Moreover, previous studies have shown that NDRG2 mRNA expression is low in numerous types of tumor tissues and cancer cell lines, and is a novel tumor suppressor candidate gene [8, 1216]. It was observed that NDRG2 expression loss is significantly correlated with aggressive tumor behaviors such as late tumor-node-metastasis stage, differentiation grade, portal vein thrombi, infiltrative growth pattern, nodal/distant metastasis, as well as shorter patient survival rates in liver cancer [13]. Also, NDRG2 overexpression can inhibit tumor growth and invasion in vitro in bladder and breast cancer [12, 15]. Meanwhile, our results have showed no correlation between NDRG2 gene mRNA expression and pituitary adenoma invasiveness. The mechanism of NDRG2 expression in pituitary adenoma proliferation and invasion has not yet been reported, making it necessary to further elucidate the role of NDRG2 gene in pathogenesis of PA.

In addition, we have analyzed the associations of NDRG2 gene mRNA expression with clinical features of PAs. Our study has revealed that in the case of acromegaly, NDRG2 gene mRNA expression is significantly lower than in other diagnoses of PAs.

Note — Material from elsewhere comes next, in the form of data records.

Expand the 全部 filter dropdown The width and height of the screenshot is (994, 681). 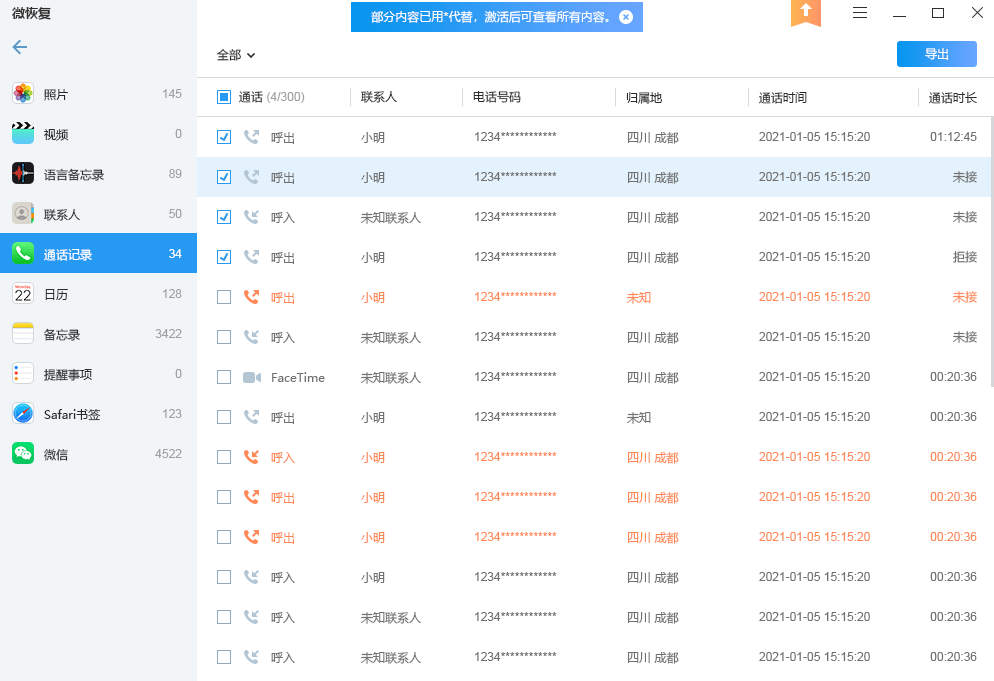click(236, 55)
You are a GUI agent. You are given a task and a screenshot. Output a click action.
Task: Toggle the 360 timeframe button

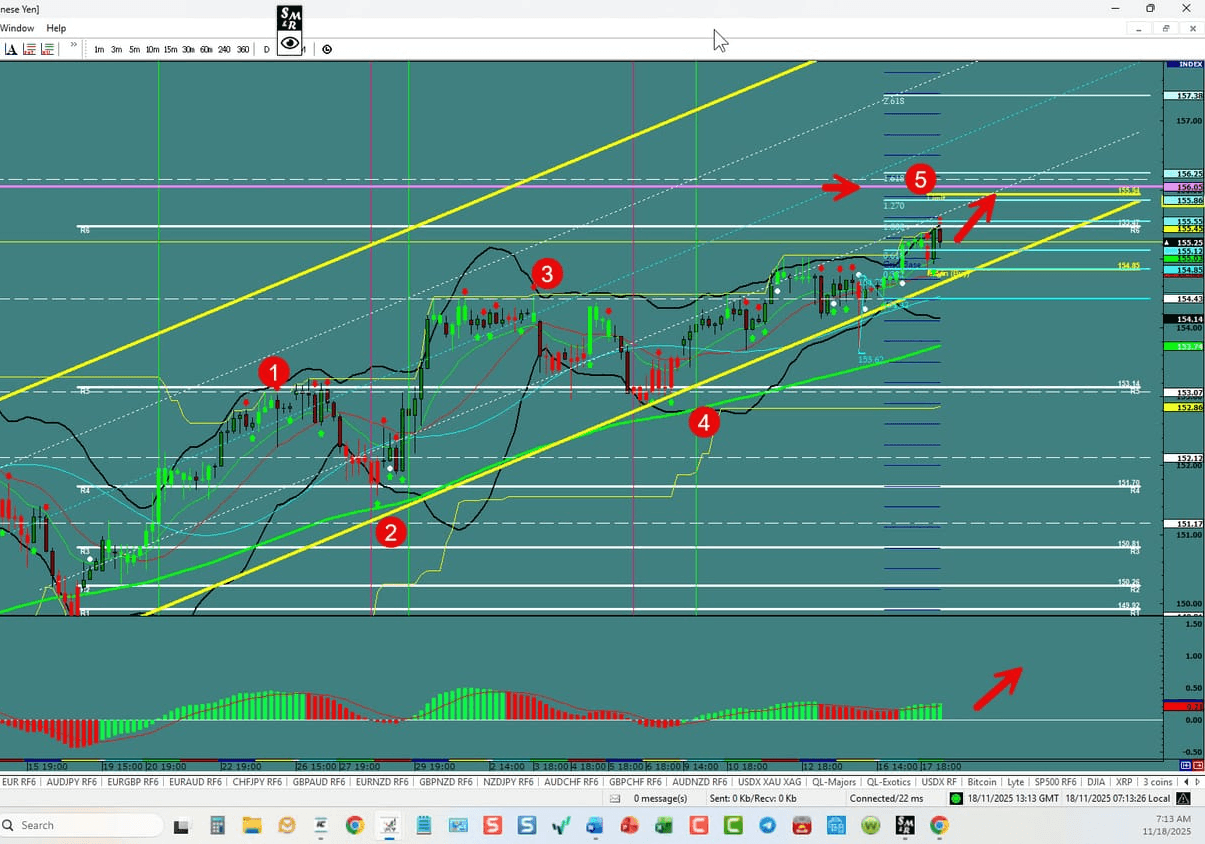[x=243, y=49]
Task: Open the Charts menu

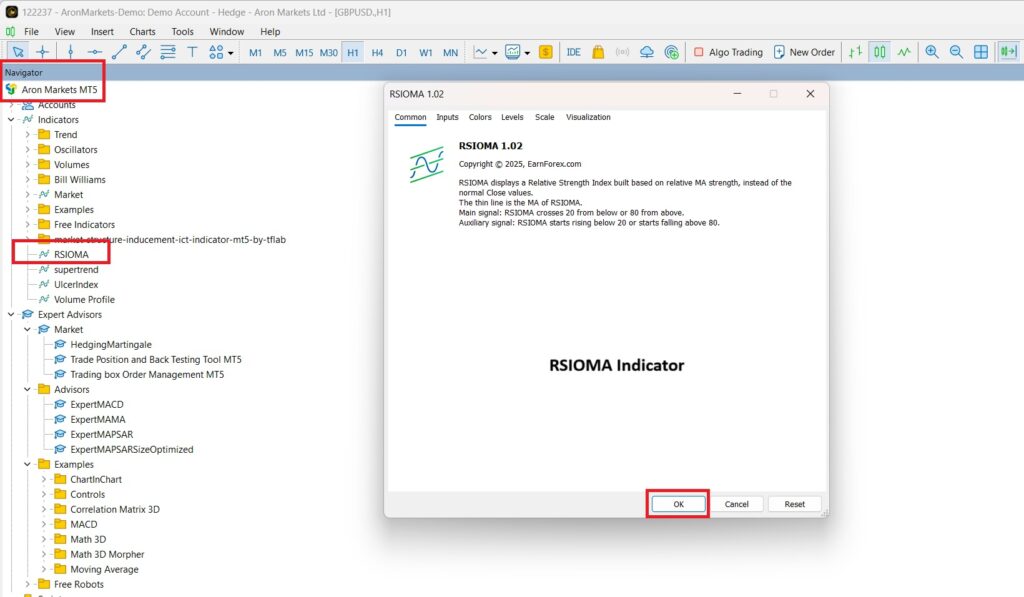Action: point(142,31)
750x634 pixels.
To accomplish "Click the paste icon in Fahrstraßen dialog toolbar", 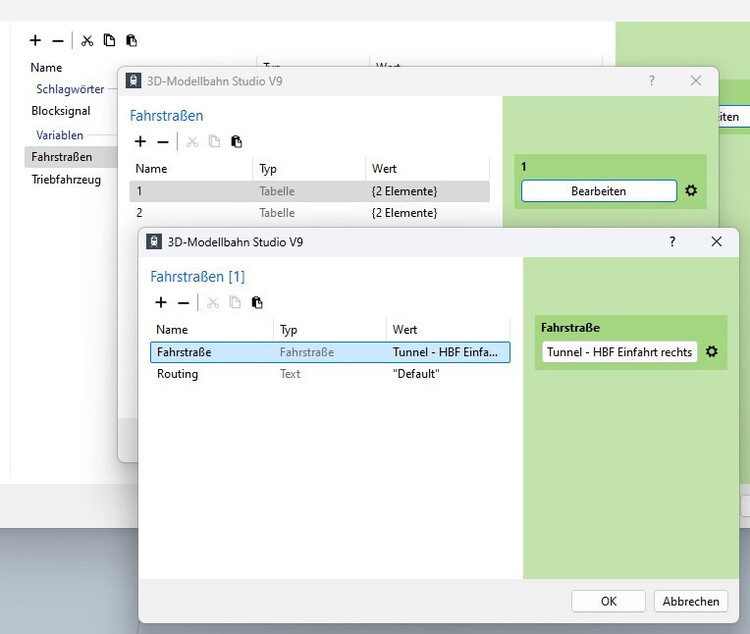I will coord(236,142).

It is known that acromegaly is an insidious disorder characterized by excess secretion of growth hormone and elevated circulating levels of insulin-like growth factor-I [30], and in our examination, in most cases the hypersecretion of GH and IGF-1 hormones were determined with low NDRG2 gene expression level as well. Moreover, NDRG2 gene mRNA expression is significantly higher with diagnoses of prolactinoma than in other diagnoses of PAs, and in most cases the hypersecretion of PRL hormone that causes prolactinoma have been detected with medium NDRG2 expression level. These results are consistent with previous reports that the expression of NDRG2 is regulated by many hormones, including adrenal steroids [31], dexamethasone [32], insulin [33], androgen [34] and aldosterone [35]. It was also shown that hormone estrogen can enhance the expression of NDRG2 and may influence Na+/K + -ATPase activation as well as ion transport in salivary glands, brain, heart, skeletal muscle, and kidney where Na+/K + -ATPases were enriched [36]. Also, in human and in animal models estrogen stimulates PRL secretion in vitro and induces PRL adenomas in vivo [37]. However, more studies for signal pathway are needed to show the mechanism underlying and the significant results we showed in this study.

Conclusion

This is the first study that has demonstrated the NDRG2 gene promoter methylation and mRNA expression in patients with diagnoses of pituitary adenoma and analyzed the relationships between NDRG2 epigenetic changes and the association with PA clinical features including patient age, gender, relapse, hormone groups, invasiveness, diagnoses of prolactinoma, acromegaly and Cushing syndrome. Our data have revealed that in the case of acromegaly, NDRG2 gene mRNA expression is significantly lower than in other diagnosis of PAs and PA that secretes hormones GH and IGF-1 hormones have low NDRG2 gene expression level as well. Moreover, NDRG2 gene expression is significantly higher with diagnoses of prolactinoma than in other diagnosis of PAs. Therefore, there is need for intensive research to confirm our findings and justify the hypothesis that NDRG2 could be a diagnostic marker for diagnosis of prolactinoma and acromegaly in PAs.